Audio source: spotifyd

Spotifyd enables Ludit as an ‘Spotify Connect’ audio player in e.g. the Spotify list called ‘Connect to device’ seen by selecting ‘Devices Available’ during playing. There are ready made binaries for RPI, on x86 follow the upstream spotifyd instructions.

PCM audio from spotifyd is recorded with an Alsa loopback device. Install ./config/modules-load.d/raspberrypi.conf from the repository in /etc/modules.d on the server. This will make the snd-aloop kernel module load at boot which setups the loopback device. Check that the loopback device is device 1 and the onboard bcm2835 is device 0.

aplay -l:

card 0: ALSA [bcm2835 ALSA], device 0: bcm2835 ALSA [bcm2835 ALSA]
    Subdevices: 7/7
    Subdevice #0: subdevice #0
    Subdevice #1: subdevice #1
    .. etc
card 0: ALSA [bcm2835 ALSA], device 1: bcm2835 ALSA [bcm2835 IEC958/HDMI]
    Subdevices: 1/1
    Subdevice #0: subdevice #0
card 1: Loopback [Loopback], device 0: Loopback PCM [Loopback PCM]
    Subdevices: 8/8
    Subdevice #0: subdevice #0
    Subdevice #1: subdevice #1
    Subdevice #2: subdevice #2
    .. etc
card 1: Loopback [Loopback], device 1: Loopback PCM [Loopback PCM]
    Subdevices: 8/8
    Subdevice #0: subdevice #0
    Subdevice #1: subdevice #1
    Subdevice #2: subdevice #2
    .. etc

For starting spotifyd manually have a look at the systemd file in ./systemd/ludit_spotifyd.service.template. It shows how to create a /tmp/spotifyd fifo and an example spotifyd launch line.

Audio source: BlueALSA

Use the fork here. Building instructions can be found on upstream.

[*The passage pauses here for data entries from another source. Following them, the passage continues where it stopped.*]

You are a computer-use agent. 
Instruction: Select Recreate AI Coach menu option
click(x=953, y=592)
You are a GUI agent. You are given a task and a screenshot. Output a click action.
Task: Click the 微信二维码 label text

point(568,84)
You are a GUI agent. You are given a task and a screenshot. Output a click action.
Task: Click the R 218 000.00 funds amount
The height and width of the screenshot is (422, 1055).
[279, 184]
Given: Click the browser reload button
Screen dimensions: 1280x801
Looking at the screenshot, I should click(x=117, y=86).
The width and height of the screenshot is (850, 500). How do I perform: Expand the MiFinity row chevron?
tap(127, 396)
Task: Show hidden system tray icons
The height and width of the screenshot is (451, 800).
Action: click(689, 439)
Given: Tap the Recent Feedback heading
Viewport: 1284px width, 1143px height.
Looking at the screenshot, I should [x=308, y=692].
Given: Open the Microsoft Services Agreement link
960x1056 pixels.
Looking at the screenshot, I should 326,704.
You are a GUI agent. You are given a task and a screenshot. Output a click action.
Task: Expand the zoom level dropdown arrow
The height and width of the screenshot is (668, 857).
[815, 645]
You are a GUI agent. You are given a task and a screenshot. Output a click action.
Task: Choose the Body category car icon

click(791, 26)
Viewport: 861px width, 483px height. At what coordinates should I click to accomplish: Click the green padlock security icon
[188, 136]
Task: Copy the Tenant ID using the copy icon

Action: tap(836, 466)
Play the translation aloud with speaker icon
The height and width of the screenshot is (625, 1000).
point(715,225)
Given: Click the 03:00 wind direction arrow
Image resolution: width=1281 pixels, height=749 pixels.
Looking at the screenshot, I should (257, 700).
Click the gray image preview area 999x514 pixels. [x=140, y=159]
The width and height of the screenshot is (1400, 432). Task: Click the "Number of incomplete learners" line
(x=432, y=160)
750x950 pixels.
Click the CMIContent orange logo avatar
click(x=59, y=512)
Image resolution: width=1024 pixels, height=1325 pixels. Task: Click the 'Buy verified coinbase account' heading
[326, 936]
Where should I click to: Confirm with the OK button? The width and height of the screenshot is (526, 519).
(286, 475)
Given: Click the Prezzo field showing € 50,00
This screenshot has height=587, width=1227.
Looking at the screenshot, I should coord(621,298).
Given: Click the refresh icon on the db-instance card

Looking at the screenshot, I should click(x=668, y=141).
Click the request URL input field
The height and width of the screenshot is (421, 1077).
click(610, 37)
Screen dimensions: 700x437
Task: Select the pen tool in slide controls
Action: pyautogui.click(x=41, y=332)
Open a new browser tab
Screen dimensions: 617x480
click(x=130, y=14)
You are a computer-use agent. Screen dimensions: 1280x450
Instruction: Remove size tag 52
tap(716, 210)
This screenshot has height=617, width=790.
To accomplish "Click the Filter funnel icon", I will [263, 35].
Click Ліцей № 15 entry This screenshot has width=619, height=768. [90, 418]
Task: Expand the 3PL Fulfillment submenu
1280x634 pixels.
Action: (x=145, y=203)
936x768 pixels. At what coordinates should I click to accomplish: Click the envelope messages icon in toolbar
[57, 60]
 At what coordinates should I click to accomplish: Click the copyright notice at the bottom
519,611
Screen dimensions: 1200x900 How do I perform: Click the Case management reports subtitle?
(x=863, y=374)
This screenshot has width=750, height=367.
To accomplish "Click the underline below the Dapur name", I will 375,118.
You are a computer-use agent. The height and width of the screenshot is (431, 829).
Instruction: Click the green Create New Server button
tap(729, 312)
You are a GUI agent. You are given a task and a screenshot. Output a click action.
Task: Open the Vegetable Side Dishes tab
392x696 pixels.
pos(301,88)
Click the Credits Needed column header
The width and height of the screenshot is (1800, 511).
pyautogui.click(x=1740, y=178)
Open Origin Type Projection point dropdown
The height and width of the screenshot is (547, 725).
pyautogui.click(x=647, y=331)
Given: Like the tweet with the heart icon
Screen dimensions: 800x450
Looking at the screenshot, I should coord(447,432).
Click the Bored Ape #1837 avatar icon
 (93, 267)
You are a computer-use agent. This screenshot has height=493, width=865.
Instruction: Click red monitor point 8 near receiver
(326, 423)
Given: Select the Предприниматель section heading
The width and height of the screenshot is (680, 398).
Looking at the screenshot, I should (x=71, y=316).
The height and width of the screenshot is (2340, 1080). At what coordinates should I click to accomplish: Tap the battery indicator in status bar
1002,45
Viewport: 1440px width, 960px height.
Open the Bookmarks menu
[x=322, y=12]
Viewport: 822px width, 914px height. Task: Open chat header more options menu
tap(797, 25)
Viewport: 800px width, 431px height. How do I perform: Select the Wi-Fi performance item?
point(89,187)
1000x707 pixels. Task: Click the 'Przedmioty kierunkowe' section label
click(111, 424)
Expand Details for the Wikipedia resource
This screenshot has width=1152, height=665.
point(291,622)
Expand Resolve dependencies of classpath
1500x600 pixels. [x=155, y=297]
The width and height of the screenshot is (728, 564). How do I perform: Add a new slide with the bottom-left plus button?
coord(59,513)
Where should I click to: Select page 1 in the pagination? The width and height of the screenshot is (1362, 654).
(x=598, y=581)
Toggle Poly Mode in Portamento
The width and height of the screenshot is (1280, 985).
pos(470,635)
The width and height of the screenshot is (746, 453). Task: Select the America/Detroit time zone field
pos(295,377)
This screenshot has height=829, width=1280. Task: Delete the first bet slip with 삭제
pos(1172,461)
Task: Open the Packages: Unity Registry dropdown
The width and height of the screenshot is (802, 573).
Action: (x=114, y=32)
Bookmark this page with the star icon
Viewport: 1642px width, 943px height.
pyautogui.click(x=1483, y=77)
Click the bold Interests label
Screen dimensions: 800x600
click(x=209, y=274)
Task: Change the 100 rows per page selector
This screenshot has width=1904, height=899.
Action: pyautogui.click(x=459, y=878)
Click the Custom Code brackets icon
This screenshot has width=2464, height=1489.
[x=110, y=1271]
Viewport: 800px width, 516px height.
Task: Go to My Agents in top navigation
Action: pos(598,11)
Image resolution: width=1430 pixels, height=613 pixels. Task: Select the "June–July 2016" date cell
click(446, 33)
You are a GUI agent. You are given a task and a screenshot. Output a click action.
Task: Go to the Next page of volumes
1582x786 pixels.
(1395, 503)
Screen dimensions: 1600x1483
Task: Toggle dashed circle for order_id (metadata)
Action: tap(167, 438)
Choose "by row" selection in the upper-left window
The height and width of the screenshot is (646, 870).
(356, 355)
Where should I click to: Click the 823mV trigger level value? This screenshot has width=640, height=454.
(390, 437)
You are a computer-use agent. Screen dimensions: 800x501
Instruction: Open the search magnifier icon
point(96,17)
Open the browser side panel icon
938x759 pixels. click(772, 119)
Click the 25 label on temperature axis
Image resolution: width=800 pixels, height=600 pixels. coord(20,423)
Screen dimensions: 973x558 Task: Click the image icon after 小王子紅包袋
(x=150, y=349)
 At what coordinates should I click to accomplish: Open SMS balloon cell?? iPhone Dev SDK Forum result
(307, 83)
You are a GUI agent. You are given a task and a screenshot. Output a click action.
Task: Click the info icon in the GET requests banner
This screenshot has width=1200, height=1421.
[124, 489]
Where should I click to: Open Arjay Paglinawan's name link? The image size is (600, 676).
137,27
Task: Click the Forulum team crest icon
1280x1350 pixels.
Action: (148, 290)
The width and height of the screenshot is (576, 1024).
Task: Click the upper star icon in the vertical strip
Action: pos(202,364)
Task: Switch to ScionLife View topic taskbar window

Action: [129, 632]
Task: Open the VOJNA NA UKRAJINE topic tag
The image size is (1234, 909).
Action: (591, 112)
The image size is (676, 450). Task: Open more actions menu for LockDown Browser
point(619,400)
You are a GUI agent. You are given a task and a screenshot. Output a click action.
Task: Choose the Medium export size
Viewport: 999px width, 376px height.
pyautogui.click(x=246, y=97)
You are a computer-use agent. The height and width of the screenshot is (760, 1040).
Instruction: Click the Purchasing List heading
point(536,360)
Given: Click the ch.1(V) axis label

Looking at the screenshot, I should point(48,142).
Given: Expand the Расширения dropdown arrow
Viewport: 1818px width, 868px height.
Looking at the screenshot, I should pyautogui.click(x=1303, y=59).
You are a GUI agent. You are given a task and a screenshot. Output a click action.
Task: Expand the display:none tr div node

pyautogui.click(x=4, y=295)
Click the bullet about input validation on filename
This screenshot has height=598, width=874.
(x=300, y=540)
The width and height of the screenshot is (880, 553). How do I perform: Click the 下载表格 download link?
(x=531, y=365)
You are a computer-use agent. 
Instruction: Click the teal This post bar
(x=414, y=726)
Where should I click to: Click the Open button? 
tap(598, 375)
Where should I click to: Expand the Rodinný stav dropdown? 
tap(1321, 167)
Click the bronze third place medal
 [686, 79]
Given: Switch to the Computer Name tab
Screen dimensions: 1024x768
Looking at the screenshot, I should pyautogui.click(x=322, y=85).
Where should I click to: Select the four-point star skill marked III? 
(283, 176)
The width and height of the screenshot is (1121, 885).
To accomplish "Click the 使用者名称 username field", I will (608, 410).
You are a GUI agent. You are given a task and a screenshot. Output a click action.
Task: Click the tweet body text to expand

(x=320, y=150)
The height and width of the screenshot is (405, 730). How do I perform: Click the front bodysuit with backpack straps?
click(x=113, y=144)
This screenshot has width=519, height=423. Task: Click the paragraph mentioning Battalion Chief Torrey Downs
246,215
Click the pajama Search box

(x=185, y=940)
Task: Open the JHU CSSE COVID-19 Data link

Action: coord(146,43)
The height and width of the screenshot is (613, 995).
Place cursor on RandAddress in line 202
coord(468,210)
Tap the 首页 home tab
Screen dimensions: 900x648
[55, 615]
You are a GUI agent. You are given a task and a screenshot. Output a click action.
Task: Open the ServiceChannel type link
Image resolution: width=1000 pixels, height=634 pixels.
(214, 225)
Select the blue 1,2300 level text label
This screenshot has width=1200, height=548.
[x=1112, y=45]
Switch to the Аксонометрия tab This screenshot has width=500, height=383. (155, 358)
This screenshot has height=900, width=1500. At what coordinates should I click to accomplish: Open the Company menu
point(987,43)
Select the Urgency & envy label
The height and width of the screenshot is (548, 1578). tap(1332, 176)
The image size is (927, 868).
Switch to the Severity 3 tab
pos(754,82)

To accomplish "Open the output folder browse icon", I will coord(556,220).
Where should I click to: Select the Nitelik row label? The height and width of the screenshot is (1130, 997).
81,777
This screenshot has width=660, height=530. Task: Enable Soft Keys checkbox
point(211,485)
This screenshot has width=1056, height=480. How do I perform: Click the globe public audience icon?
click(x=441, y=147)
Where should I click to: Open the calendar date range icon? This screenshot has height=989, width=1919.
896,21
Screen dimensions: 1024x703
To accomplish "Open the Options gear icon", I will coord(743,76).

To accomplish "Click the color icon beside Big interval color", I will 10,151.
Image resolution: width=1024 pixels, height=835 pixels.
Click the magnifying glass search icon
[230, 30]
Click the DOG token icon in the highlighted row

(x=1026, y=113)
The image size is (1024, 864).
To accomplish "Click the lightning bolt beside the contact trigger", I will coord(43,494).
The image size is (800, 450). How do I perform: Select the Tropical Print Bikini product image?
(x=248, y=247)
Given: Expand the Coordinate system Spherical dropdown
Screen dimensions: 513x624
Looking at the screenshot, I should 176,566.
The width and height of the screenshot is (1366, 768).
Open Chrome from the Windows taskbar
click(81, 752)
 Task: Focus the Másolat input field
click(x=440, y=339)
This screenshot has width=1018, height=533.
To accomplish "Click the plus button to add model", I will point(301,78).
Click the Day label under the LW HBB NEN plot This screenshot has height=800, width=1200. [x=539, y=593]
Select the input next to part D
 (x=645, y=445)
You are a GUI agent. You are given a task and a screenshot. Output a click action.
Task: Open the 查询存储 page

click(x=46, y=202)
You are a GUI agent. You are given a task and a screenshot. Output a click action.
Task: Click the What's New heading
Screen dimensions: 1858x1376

Get bluetooth running as the first thing, including pairing and trusting the source devices.

For starting bluealsa manually have a look at the systemd file in ./systemd/bluealsa.service.template (in the bluealsa fork repository !). Like for spotifyd it shows how to create a /tmp/audio fifo and a typical spotifyd launch line.

If anonymous users should be able to play over bluetooth without any trusting or pairing then use a bluetooth autoconnect script like this one: (not tried this specific one but it looks nice) https://gist.github.com/oleq/24e09112b07464acbda1#file-a2dp-autoconnect

Audio source: Mopidy

It would be kind of rude not to add Mopidy as an audio source since Mopidy uses gstreamer and exposes its playing pipeline directly in its configurationfile. Mopidy plays just about everything but for Ludit integration it has only been tested with a standard MPD client. So the state of the Mopidy audio source in this project will realisticly be something like ‘under development’.

The Mopidy playing pipeline in ~/.config/mopidy/mopidy.conf should be changed to:

output = audioconvert ! audio/x-raw, channels=2 ! faac ! aacparse ! avmux_adts ! tcpclientsink host=<server> port=4666 sync=true

Mopidy sends general play state events on a websocket that Ludit needs to subscribe to. There are 4 configuration values in the Ludit configurationfile that needs to get adjusted:

mopidy_ws_enabled': 'true'
mopidy_ws_address': ip where Mopidy is running
mopidy_ws_port': the http port in the Mopidy configuration file
mopidy_gst_port': the tcpclientsink port in the Mopidy playing pipeline above

While developing Mopidy refused the webconnection from the Ludit server. A quick hack is to edit ‘handlers.py’ in the Mopidy sources. Edit the check_origin function to end with

#if parsed_origin and parsed_origin not in allowed_origins: # logger.warn(‘HTTP request denied for Origin “%s”’, origin) # return False return True

For reference see https://github.com/mopidy/mopidy/pull/1712/commits/6e9ed9e8a9d4734671756ceeebf2059657ea2ab5. What the real fix is remains to be figured out.

Audio source : gstreamer

There can be any number of gstreamer inputs configured in the server configuration file. The “gstreamer” value is a list of inputs to be initialized and it is located under “sources”. The only constraint is that all enabled gstreamer inputs need to have an unique port assigned.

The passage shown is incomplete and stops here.